May 5, 2022

Poems by Bariane Rowlands

NAKED SOBRIETY

An absence. The penumbral yearnings.
Sand grains billow across skin,
Settle to refract sun musings.
Squinted eyes shape light into trails,
Cold pockets turn to warmth between leafage;
The choice of whim to study simply
Just anything human or animal,
sympathetically frolicking or alone.
It’s all Superfluous.

Full heighted, coordinated, regal sprinting,
Ears taut and keen for breaking bark and crisp foliage,
Air howling, bouncing off water or out of mouths,
siphoned through shapes into thoughts and images;
Senses upon flesh that instigate involuntary action.
It’s all superfluous!

It needs fluid and fodder, oxygen, hygiene, expulsion.
Dichotomies and dialogues, the flash of neurons and nerves
Shrouds shelter from elementary assault;
It has such and the means to obtain it.
Dreams, hungers and fantasies are superfluous!

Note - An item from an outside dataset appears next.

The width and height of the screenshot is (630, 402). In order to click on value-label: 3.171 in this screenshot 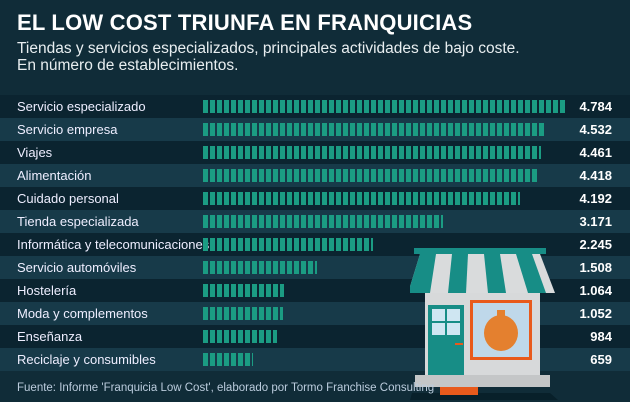, I will do `click(596, 222)`.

It expands into the glory of words received,
Conceived, grown and delivered,
Their refractions breathe into concrete medias or on surfaces;
Tastes upon its tongue internalise into obscured systems.
Its needs are edified, all else is superfluous!

Naked sobriety brings no joy!
Laughter is a transitory response upon request,
Desire is a frantic constant fear of meagre contentment,
The dark passions depressing the depressive, unrelinquished;
The relinquished, abandoned to its own loss
To reflect upon such superfluous illusions.

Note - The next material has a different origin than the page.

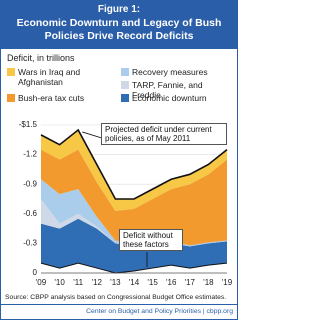  Describe the element at coordinates (30, 154) in the screenshot. I see `y-tick-label: -1.2` at that location.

Others recommend it is depressed,
It is not, they reveal only their own hunger for happiness and distraction.
It scrapes off happiness painfully,
Fulfils its needs in an unwalled purgatory.
Its mind and gut grimace against each other,
Powerful hostilities held aside by a rhythmic heart,
Steady, determined, a massive, oblivious muscle
That in itself, wants nothing; it does not care.
It is Superfluous………………………


WHEN PUPILS HAVE LIGHT

She puts one hand and then the other in front of her face,
Palms forward, an exposed belly, it’s so very dangerous.
Her knuckles press in on either side of her nose,
Almost painfully to the point of sneezing, expulsion of what? Irritation
perhaps, hiding, expression?

Slowly, she makes a triangle of view,
Thumbs beneath nostrils with moisture and hairs
And she remembers briefly it is some kind of sun salutation;
She deeply does not give a shit and continues anyway.

She makes many shapes, a kaleidoscope of the somatic,
A synaptic whoosh of what is happening,
A place she hears inside with no words that can be formed.
But the other view, the peripheral, the shadow echoes,
The Camera Lucida, the refractions of the smudged knowing.

If she makes a hand cone, blinkers herself completely,
She will simply stare and nothing happens,
There will be nowhere to go, no thoughts beyond what is allowed,
No cerebral searching; it is infinitely boring.

She takes off her hand mask, her thought cape,
Cloaks herself in just what she likes,
Sees her real thoughts, they manifest behind her pupils
And she prays they are fixed and dilated,
Knows this way, they are letting in the upmost light;
The only place where nothing is actually fixed and cemented at all,
That view where everything is discombobulated and makes perfect sense.


FATHER CLINT

Sawdust has a sound, as does oil and the cranking of metal
They smell of blood and earth and tobacco
And feel of busyness, big hands, rolled up chequered sleeves
Topped with a red, gold quiff and Clints rollie
The squint of the blue eyes touched with humour

Bent and small but huge and hunched
He laughed alone, smiled alone, was irritated alone
Anger expressed; other things expressed
He did everything his own way

A man of Denim and hard work, a selfish man
Lewie, they all knew Lewie
Head beneath bonnet
A man that stole wood and built fences

I was afraid of him, spaced out and indifferent
But we were denim pals
Me the sports person he could never be
He loved me though, I always knew that

If I ran away, fucked up, took drugs, he loved me regardless
If I didn’t clean something properly, that was a different matter
I hit him back as much as he hit me, we were friends
I was not afraid of him, just scared, such is different

Covered in his blood, that smack and smash
His red all over my white ginger Welsh
His running fresh, his life all over me
He fought us off, to still be in control just like I do

We all laugh, us lot, we all control
To fight, to stand up, to be before we fall over with tears
Even those get laughed away, swept away with a flick of a hand
We are not afraid, us lot, but terrified, alone
Knowing we will always be such but so much more too.